Amigos da alta sociedade vão a casa dele se deliciar dos pratos preparados por Eugenie. É esperada até a vinda de um nobre. Mas ela começa a dar sinais de estar gravemente doente. É quando Dodin decide inverter os papéis e cozinhar para ela, a fim de expressar todo o seu afeto.

"Tenho muitas influências do cinema francês em minha vida, mas não quis que elas tomassem as rédeas aqui", diz Hùng. "'O Sabor da Vida' é, sim, um filme mais francês do que do Vietnã, mas ele busca ter uma voz própria, autônoma. Há, contudo, um diretor que sempre levo comigo: Godard. Cada filme dele tinha um frescor. Gosto de sua luz".

Hino ao amor e beleza

Durante a coletiva de Cannes, Juliette define o filme como "um hino ao amor e à beleza". "É um filme feminista. Hùng quis retratar a mulher com o status de liberdade, sem opressão. Ela é um signo de independência", defende a atriz. "Na vida a gente tem que aprender com os próprios erros, encontrar nosso próprio caminho e buscar onde temos serenidade. O cinema conseguiu me mostrar isso tudo. Eu sigo filmando para descobrir o que não sei, para ser surpreendida", acrescenta a diva.

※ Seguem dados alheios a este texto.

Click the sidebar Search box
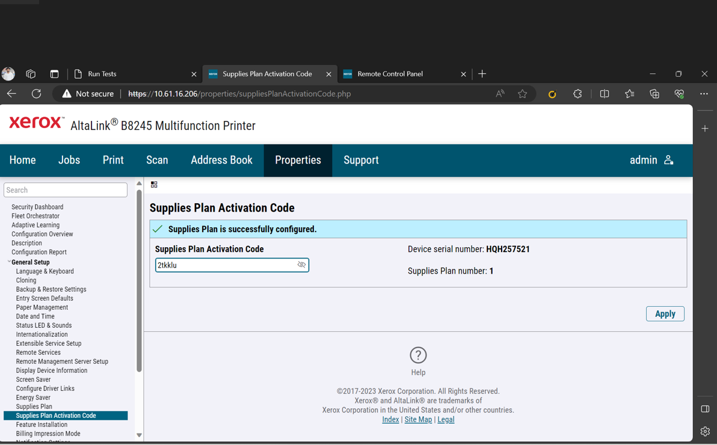The height and width of the screenshot is (445, 717). (x=66, y=190)
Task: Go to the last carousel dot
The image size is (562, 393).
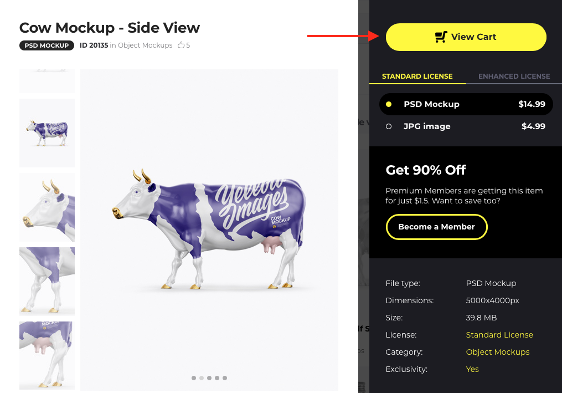Action: pos(225,378)
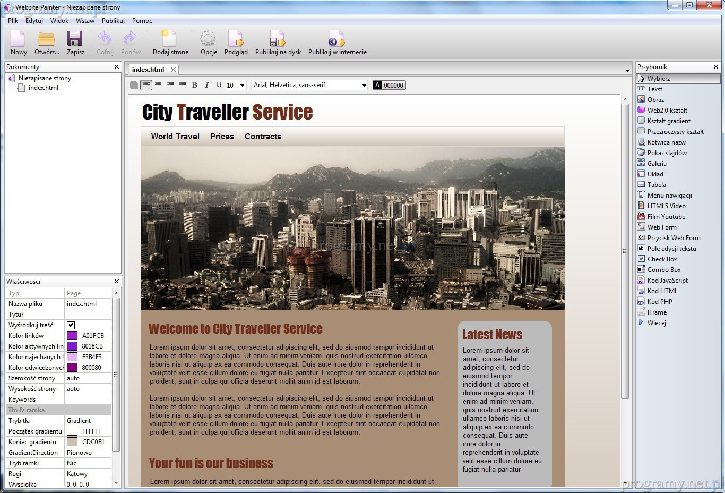Select index.html in the Dokumenty tree
Viewport: 725px width, 493px height.
pos(43,88)
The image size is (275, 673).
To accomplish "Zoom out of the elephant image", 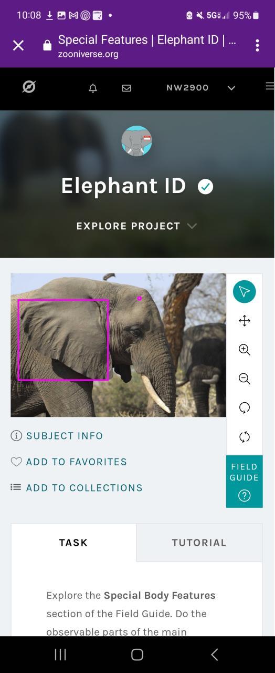I will point(244,379).
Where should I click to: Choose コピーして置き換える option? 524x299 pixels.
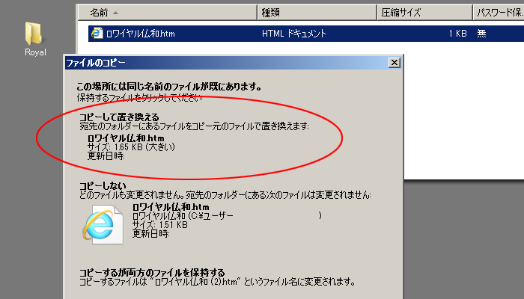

Magimel elogiou a concisão do diretor. "Palavras não são necessárias para expressar o que buscamos. A palavra de que precisamos é Dodin buscar o nome de Eugenie, sempre curioso por ela", disse.

Elogiado pela força de sua fotografia saturada, assinada por Jonathan Ricquebourg, "La Passion de Dodin Bouffant" impôs a Hùng um desafio sinestésico. "De que maneira é possível reproduzir em imagens a sensação de provar de um prato, gozar com o sabor da iguaria e desfrutar da degustação?", disse o cineasta. "O caminho que tentei foi evitar impor ao espectador uma visão específica sobre cada prato, cada alimento. O tempero para isso foi o som, o som de uma cozinha viva, com o tilintar dos talheres".